To give back to Catholic schools they attended, Thomas J. and Patty Lynch created a scholarship program for students in lower Bucks County, where they were raised.
On Wednesday, the Newtown couple did more.
They announced that their Danaher Lynch Family Foundation was giving $5 million to Conwell-Egan Catholic High School in Fairless Hills.
"We feel strongly about the school and its importance in the network of schools in lower Bucks County," said Lynch, the former CEO of TE Connectivity, a Berwyn-based multinational manufacturer of electrical connectors.
Lynch, who is now executive chairman of the company's board of directors, also heads the Conwell-Egan board.
Lynch graduated in 1972 from Bishop Egan High School when it was a boys' school. His wife earned her high school diploma the same year from Bishop Conwell, a girls' school in Levittown. The schools merged in 1993.
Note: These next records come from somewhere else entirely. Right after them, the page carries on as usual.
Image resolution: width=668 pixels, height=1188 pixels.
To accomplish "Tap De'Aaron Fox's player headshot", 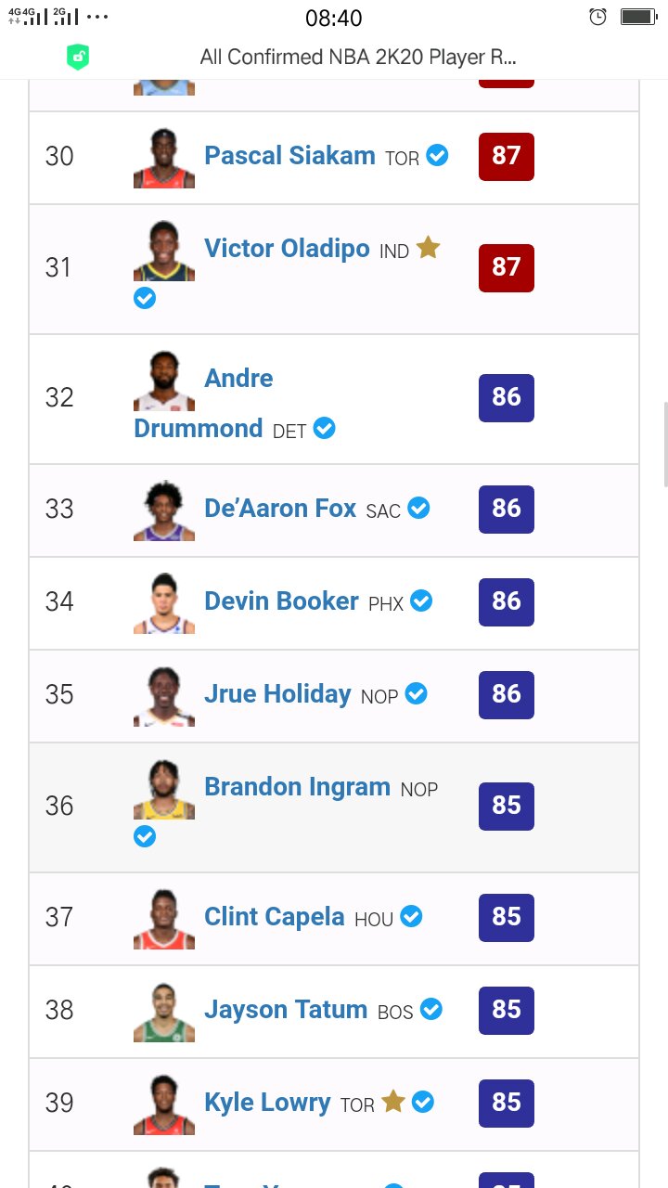I will pos(164,510).
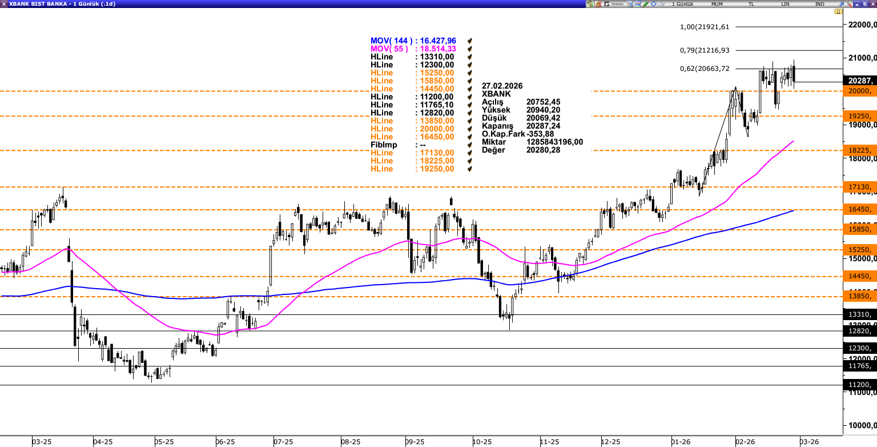Open the LIN scale selector
The image size is (877, 447).
(785, 4)
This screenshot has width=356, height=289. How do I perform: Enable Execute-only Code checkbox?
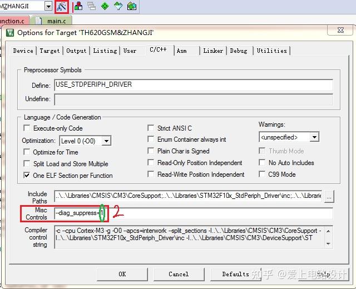coord(27,128)
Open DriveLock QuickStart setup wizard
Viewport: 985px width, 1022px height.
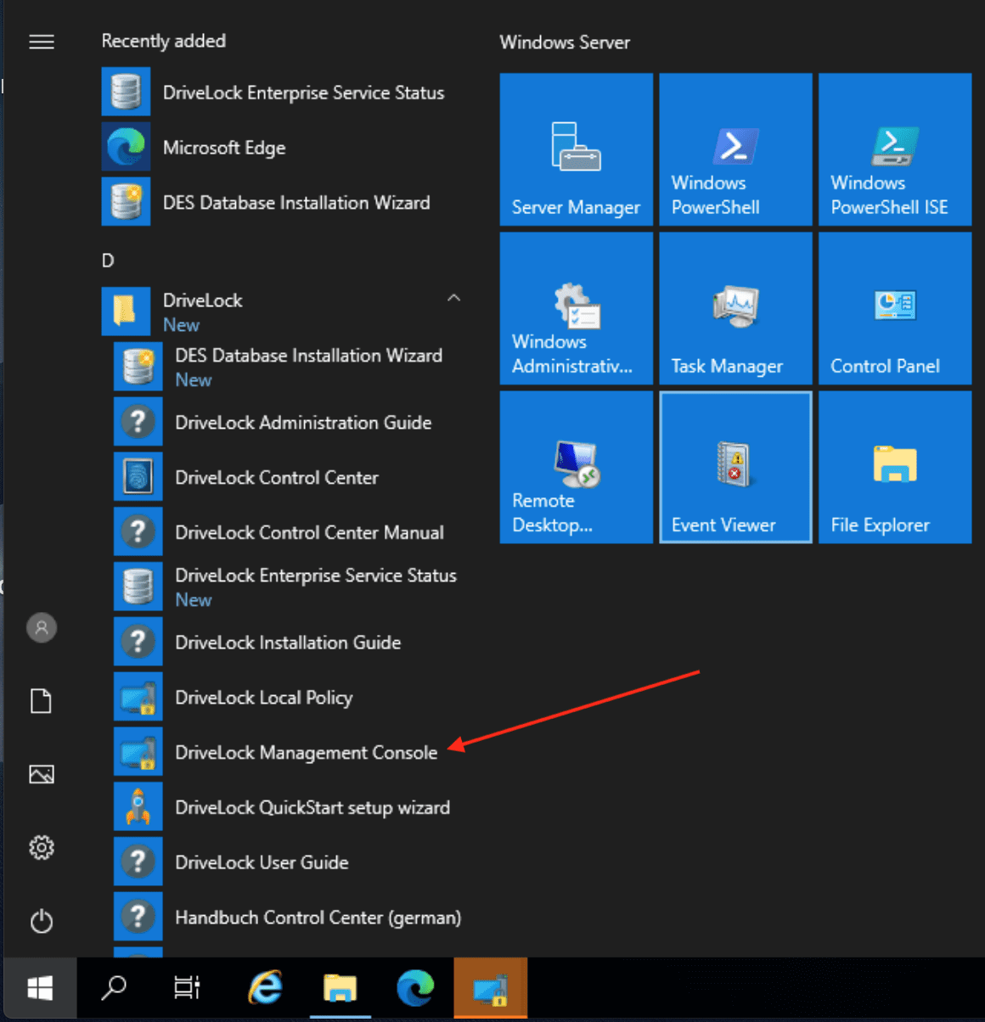pyautogui.click(x=312, y=808)

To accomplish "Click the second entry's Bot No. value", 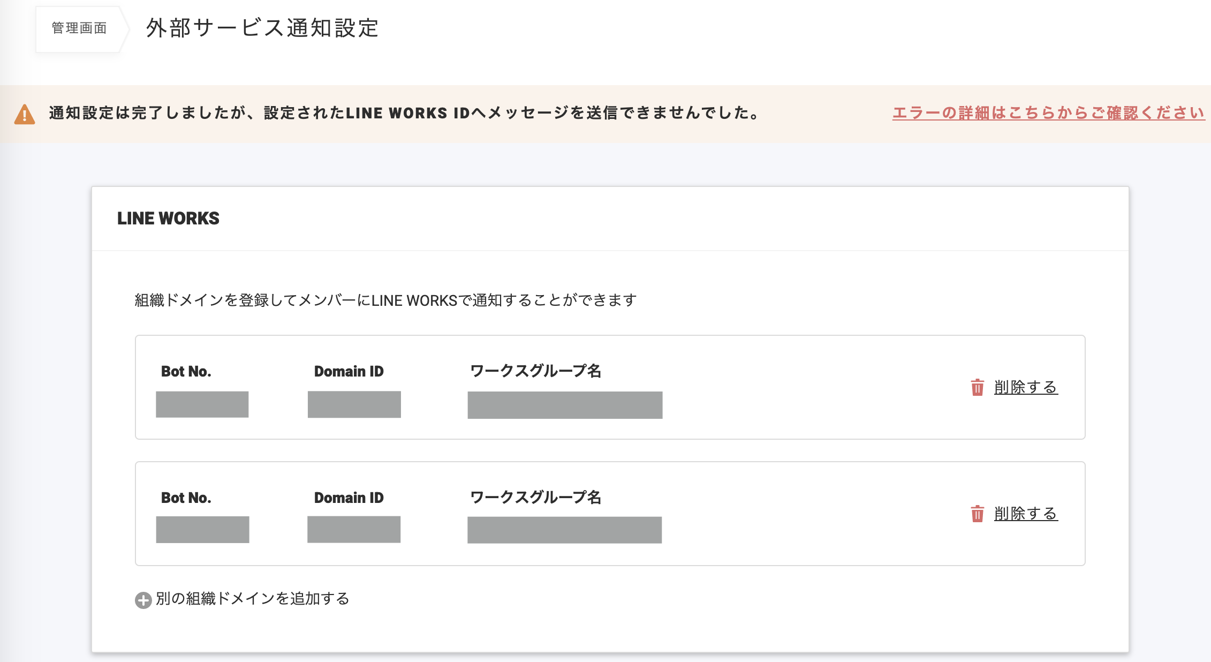I will click(x=202, y=530).
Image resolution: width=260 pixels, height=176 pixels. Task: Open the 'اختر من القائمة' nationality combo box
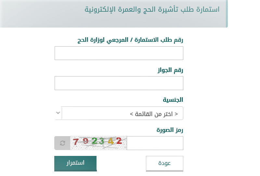119,113
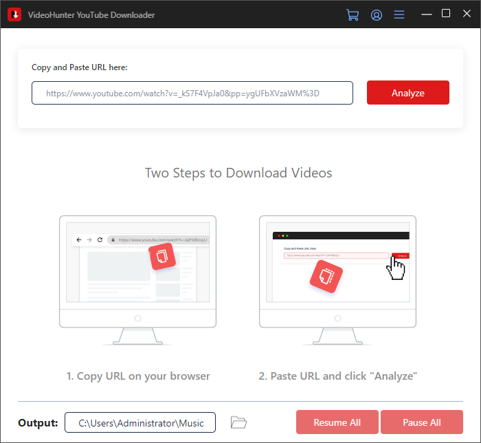Click the VideoHunter app logo
The height and width of the screenshot is (443, 481).
[x=14, y=14]
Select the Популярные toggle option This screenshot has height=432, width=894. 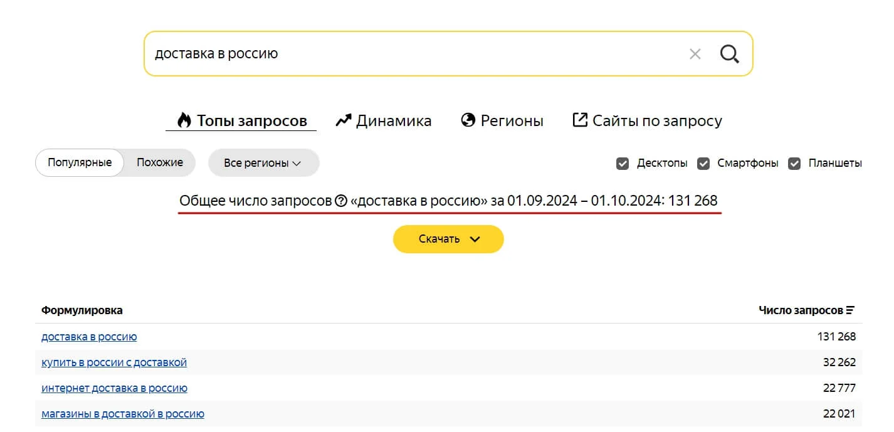click(x=80, y=162)
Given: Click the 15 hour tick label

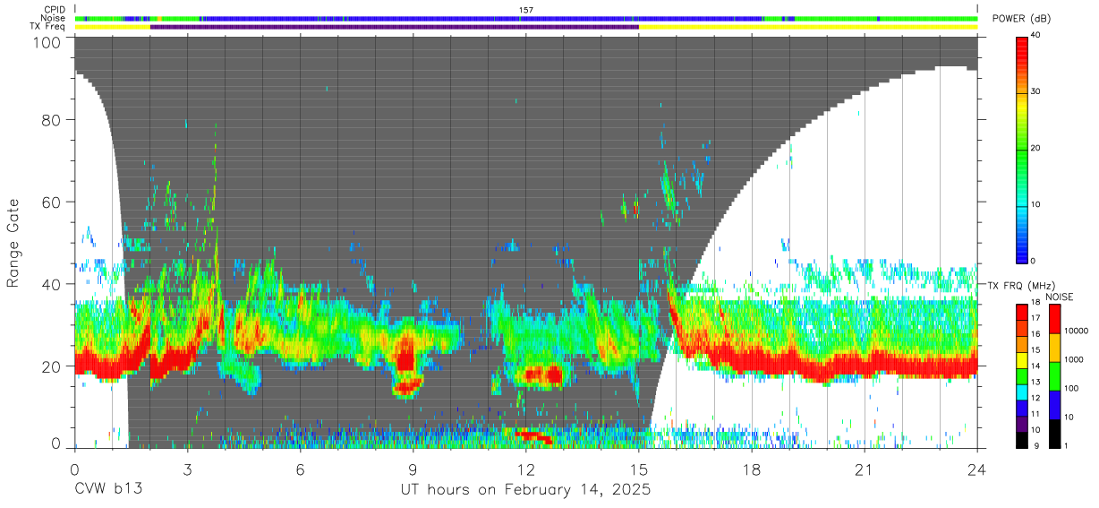Looking at the screenshot, I should pyautogui.click(x=639, y=470).
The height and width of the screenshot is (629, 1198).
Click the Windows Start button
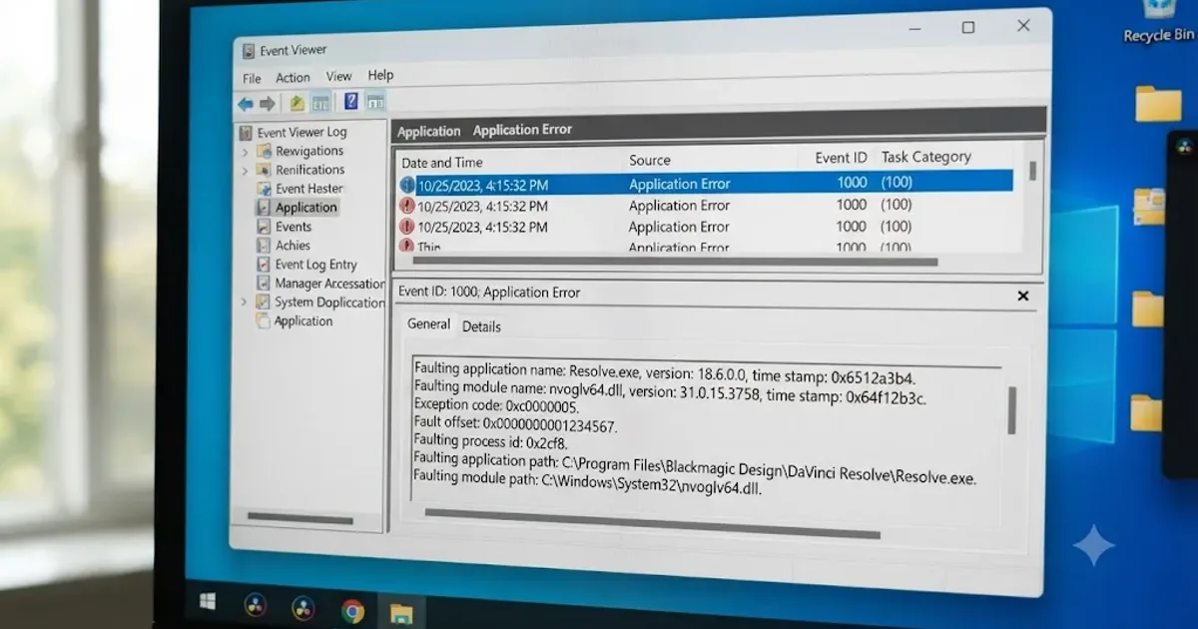[x=208, y=602]
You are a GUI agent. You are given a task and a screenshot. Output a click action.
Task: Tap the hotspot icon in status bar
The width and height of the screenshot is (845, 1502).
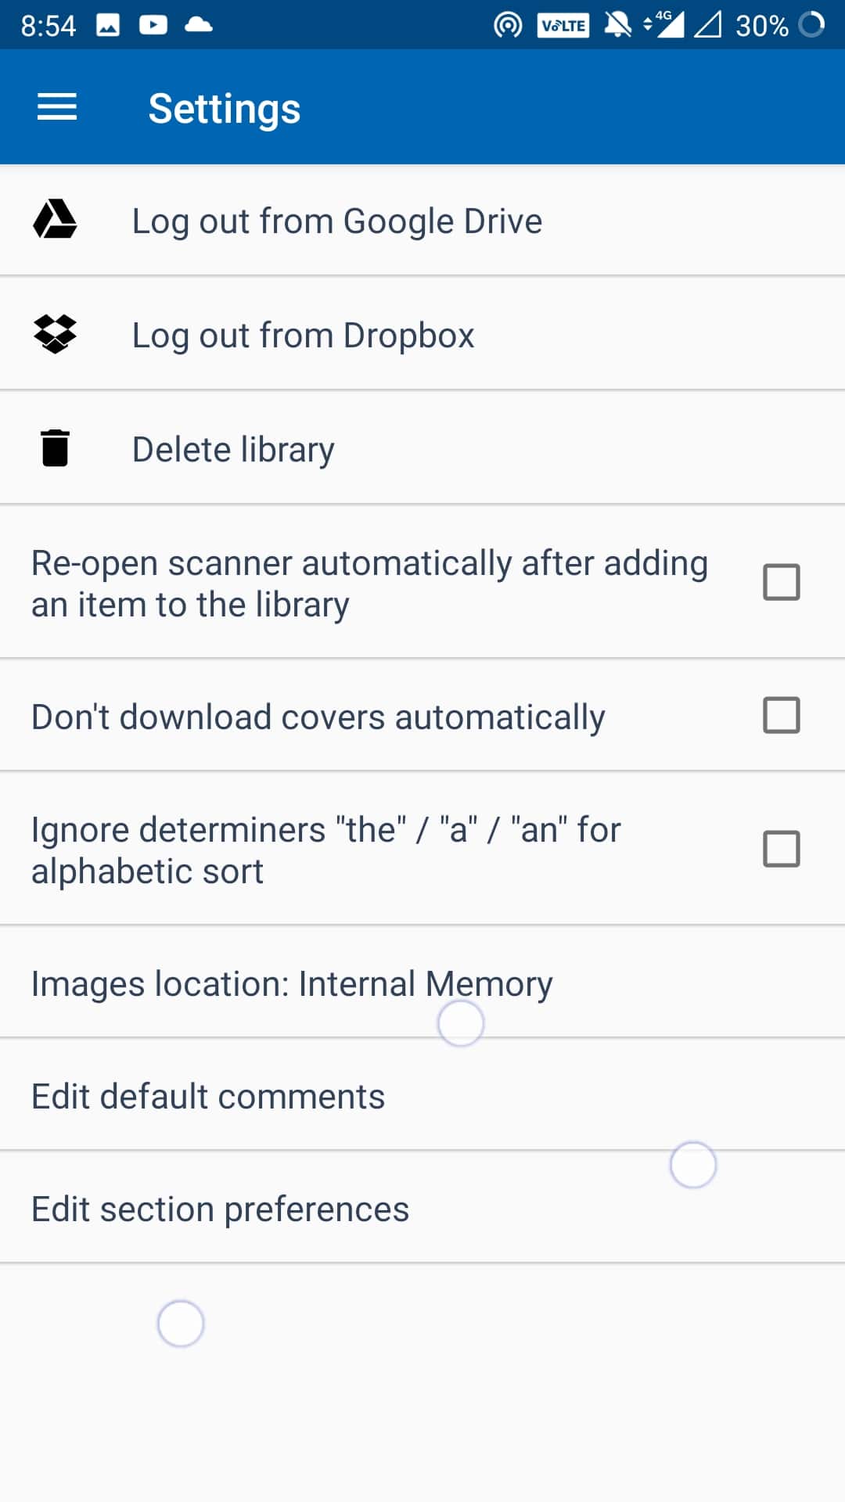point(508,25)
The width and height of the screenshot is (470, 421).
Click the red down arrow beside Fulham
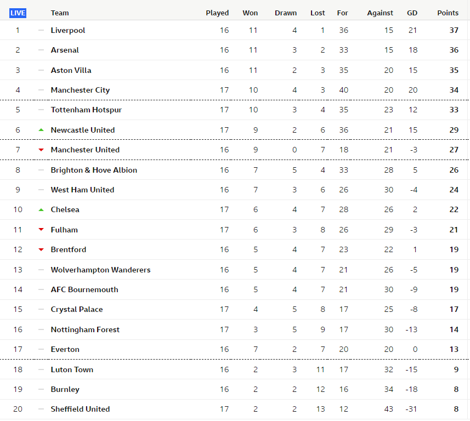click(x=41, y=230)
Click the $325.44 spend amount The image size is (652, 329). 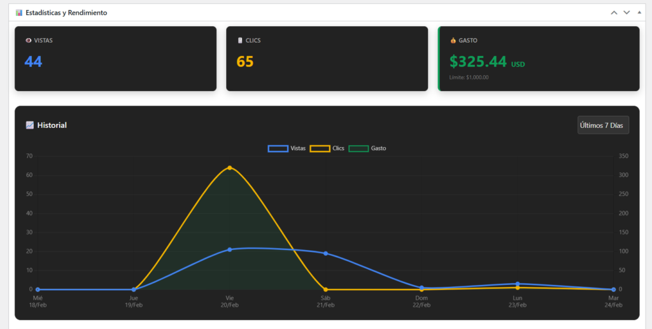478,62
The foundation funds will be used to provide additional scholarships, make capital improvements to the 50-year-old building, and create a Center for Student Leadership at the school, which has 495 students this fall.
"From a historical standpoint, it matches the biggest gift ever given to a Catholic high school" in the Archdiocese of Philadelphia, said Daniel Lodise, Conwell-Egan's president. "It's going to have a pretty profound effect on the school."
It's a remarkable development for a school that a little more than five years ago had been targeted for closure.
"This is a transformative moment for Conwell-Egan," said Christopher Mominey, chief operating officer and secretary for secondary education in the archdiocese's Office of Catholic Education. "It's indicative of the success the school has had and intends to have over the next several years."
The size of the Lynch foundation gift equals what had been the largest alumni donation to one of the 17 Catholic high schools in the five-county archdiocese. Last year, Leonard Mazur, a 1963 alumnus of what is now West Catholic Preparatory High School, donated $5 million to support that school's leadership and mission in the community.
Five years ago, a study commission urged Archbishop Charles J. Chaput to close both West Catholic and Conwell-Egan as part of a broad restructuring of Catholic education to reduce costs amid forecasts of enrollment declines.
Lynch was among the Conwell-Egan alumni who mobilized to help save that school. Among other things, he offered advice from the business world to school leaders.
Ultimately, all the endangered high schools were saved, and a new philanthropy — the Faith in the Future Foundation — was created to manage the Catholic high schools.
The Lynches established their family foundation in 2013 to provide scholarships to help students who wanted to attend Conwell-Egan but could not afford the tuition, which is $7,350 this academic year. The $2,000 annual scholarships can be renewed for four years.
Lodise said Conwell-Egan has 53 scholarship recipients this fall.
But the Lynch family decided a $5 million gift would help even more.
"We could see the opportunity there to make the school even better than it was," Lynch said. "It became a labor of love."
H. Edward Hanway, board chair of the Faith in the Future Foundation and its interim CEO, said the gift to Conwell-Egan was important to all the Catholic high schools and their 12,382 students.
"It's a tremendous vote of confidence of Mr. Lynch and his family to make such a commitment to Conwell-Egan," Hanway said. "I also think it is indicative of the level of support that is occurring more broadly throughout the 17-school system."